Emma Stone and Ryan Gosling are hot but barely believable in “Gangster Squad.” (Wilson Webb)

A great cast — headed by Josh Brolin, Ryan Gosling, Sean Penn and Emma Stone — is dressed to kill but shooting blanks in Ruben Fleischer’s “Gangster Squad,’’ a cartoonish 1940s shoot-’em-up that’s impossible to take seriously.

This flick is said to be based on a “true story” — from a well-researched book by Paul Lieberman (who, full disclosure, I worked with 30 years ago in New Jersey). But Fleischer and the credited screenwriter, Will Beall, play very fast and loose with the facts.

The true inspiration for “Gangster Squad’’ — like so many other period films these days — is actually other movies, principally Brian De Palma’s “The Untouchables,’’ which was written by David Mamet. Unfortunately, Fleischer (“Zombieland’’) and Beall (a former LAPD detective-turned-novelist) take their material much less seriously than De Palma or Curtis Hanson (“L.A. Confidential’’).

The setting is 1949 Los Angeles — kudos to production designer Maher Ahmad and cinematographer Dion Beebe, though there are far too many images that have clearly been digitally tweaked to within an inch of their lives, as well as props and costumes that have obviously been freshly manufactured for the occasion.

The City of Angels has become a criminal empire ruled by Mickey Cohen (a heavily made-up Penn), a flamboyant former featherweight boxer-turned-Jewish-Mafioso from Brooklyn, and associate of the late Bugsy Siegel (and far better played by Harvey Keitel in Barry Levinson’s “Bugsy’’).

Cohen has put much of the LAPD and the city’s judiciary on his payroll as he prepared to corner the West Coast market on bookmaking and heroin.
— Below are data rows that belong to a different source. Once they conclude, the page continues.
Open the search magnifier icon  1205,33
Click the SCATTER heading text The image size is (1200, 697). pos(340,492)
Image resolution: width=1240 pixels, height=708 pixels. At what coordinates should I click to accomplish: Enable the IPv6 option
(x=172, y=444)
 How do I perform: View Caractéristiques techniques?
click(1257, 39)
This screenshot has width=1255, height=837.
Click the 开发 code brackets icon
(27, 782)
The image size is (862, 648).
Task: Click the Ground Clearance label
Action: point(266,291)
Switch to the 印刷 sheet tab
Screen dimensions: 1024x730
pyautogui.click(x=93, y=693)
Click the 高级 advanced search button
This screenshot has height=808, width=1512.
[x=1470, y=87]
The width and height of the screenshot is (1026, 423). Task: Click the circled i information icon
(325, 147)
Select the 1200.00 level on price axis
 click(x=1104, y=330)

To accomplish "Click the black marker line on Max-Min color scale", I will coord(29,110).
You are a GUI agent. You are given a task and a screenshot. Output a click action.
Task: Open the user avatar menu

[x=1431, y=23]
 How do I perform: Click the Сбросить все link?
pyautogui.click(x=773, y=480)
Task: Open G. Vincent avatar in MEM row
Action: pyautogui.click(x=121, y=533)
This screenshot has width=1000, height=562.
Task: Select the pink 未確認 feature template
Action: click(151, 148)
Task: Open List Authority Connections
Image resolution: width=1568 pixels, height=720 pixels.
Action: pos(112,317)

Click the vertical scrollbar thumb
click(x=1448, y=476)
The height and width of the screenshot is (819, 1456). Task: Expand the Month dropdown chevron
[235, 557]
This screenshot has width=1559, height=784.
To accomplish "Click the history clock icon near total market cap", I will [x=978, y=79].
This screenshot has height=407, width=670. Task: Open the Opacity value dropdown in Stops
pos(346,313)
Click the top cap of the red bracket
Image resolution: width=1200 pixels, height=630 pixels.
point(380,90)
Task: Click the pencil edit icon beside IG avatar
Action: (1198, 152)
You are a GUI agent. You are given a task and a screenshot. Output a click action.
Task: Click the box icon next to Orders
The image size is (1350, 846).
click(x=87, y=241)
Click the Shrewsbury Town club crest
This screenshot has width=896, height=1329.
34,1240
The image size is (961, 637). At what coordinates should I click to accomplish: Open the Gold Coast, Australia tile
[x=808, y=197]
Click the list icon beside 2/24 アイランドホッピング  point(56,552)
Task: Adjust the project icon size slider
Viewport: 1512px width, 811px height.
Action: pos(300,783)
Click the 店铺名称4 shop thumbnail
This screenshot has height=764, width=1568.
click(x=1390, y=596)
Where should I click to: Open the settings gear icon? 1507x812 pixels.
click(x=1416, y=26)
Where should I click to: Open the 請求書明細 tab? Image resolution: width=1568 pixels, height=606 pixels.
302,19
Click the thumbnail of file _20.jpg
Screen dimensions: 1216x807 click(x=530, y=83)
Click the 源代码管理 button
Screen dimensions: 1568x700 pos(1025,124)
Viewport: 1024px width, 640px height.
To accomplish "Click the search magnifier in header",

So Police Chief William Parker (a self-parodying Nick Nolte) sends for Sergeant John O’Mara (Brolin), an insubordinate but straight-arrow detective and World War II veteran who took it upon himself to bust up one of Cohen’s brothels.

O’Mara is tasked with recruiting a small squad of misfits to wage war on Cohen’s machine while ignoring such legal niceties as search and arrest warrants. His men include an expert in illegal wiretaps (Giovanni Ribisi) who frets the squad’s methods are not that different from Cohen’s, a retired sure-shot (Robert Patrick) and, improbably for an elite squad of the era, token black (Anthony Mackie) and Latino (Michael Pena) officers.

The most important, and reluctant (until his favorite shoeshine boy is snuffed by Cohen’s men) addition to the squad is Sergeant Jerry Wooters (Gosling) a smug, nattily dressed, skirt-chasing detective with military experience whose latest conquest is Cohen’s mistress, Grace Faraday (Stone).

You might reasonably ask why Wooters would accept an assignment that could very well land his part-time girlfriend in cement shoes, but this is the sort of movie in which such questions are cheerfully waved away. And where cops guarding a shot-up home somehow fail to notice survivors cowering in the bathtub.

Indeed, director Fleischer seems less interested in the Gangster Squad’s exploits as an opportunity to tell a coherent, involving story — he often allows (encourages?) his cast, especially Penn, to egregiously overact their wafer-thin characters and spout risible dialogue — than provide a jokey excuse for elaborate set pieces that make little narrative sense.

Like the opening scene where Penn — looking alarmingly like Al Pacino in Warren Beatty’s “Dick Tracy’’ — has a rival mobster chained to a pair of cars and pulled apart behind the famous Hollywoodland sign. (The last four letters were later removed.)

A shootout in a Hollywood hotel lobby is modeled on the train-station sequence in “The Untouchables,’’ but Fleischer lacks De Palma’s instincts for such subtleties as camera placement and editing, so it quickly devolves into tedium.

“The Gangster Squad’’ earned notoriety in July when its trailer showing a climactic shootout at Grauman’s Chinese Theatre was pulled following the Aurora, Colo., movie-theater massacre.

The planned September opening was delayed so the offending sequence could be replaced with a newly shot ambush — that’s as gratuitously violent as it is nonsensical. And it’s in LA’s Chinatown, Jake.